(Saved data entries)
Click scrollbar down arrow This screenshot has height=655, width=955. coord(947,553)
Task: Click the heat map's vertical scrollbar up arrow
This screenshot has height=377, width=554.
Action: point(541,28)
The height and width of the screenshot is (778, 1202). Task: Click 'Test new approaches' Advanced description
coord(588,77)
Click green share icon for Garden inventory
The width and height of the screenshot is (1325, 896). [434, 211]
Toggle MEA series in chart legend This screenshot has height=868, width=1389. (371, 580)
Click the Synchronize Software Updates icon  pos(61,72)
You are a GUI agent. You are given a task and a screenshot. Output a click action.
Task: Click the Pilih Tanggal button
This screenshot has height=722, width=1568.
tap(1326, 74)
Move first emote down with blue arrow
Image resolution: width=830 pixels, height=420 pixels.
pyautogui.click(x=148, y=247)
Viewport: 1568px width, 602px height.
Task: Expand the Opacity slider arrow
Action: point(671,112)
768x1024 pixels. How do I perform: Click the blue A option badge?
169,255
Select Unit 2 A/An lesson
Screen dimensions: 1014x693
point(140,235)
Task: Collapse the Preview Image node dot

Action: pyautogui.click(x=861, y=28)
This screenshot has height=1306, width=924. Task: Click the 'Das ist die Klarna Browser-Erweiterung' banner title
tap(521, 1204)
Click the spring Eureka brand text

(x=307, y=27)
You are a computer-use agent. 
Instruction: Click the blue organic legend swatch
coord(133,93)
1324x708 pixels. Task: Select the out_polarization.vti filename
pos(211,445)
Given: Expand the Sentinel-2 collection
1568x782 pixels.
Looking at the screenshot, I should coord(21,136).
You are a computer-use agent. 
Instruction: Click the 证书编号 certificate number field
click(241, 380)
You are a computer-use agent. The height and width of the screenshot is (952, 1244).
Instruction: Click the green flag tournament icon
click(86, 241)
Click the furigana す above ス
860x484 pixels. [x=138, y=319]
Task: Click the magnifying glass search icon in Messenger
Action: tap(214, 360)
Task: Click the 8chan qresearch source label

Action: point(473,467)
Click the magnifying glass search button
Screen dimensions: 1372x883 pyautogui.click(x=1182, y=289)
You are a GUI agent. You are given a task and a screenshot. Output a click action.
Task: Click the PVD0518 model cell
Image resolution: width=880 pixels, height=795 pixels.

*WHAT TO PRODUCE*
Reproduce verbatim only the lines from the one holding "Instruction: Click the green" through the end of the records.

*PROBLEM SOLUTION*
Instruction: Click the green flag tournament icon
click(86, 241)
Click the furigana す above ス
860x484 pixels. [x=138, y=319]
Task: Click the magnifying glass search icon in Messenger
Action: tap(214, 360)
Task: Click the 8chan qresearch source label

Action: point(473,467)
Click the magnifying glass search button
Screen dimensions: 1372x883 pyautogui.click(x=1182, y=289)
You are a GUI agent. You are given a task and a screenshot. Output a click action.
Task: Click the PVD0518 model cell
Image resolution: width=880 pixels, height=795 pixels.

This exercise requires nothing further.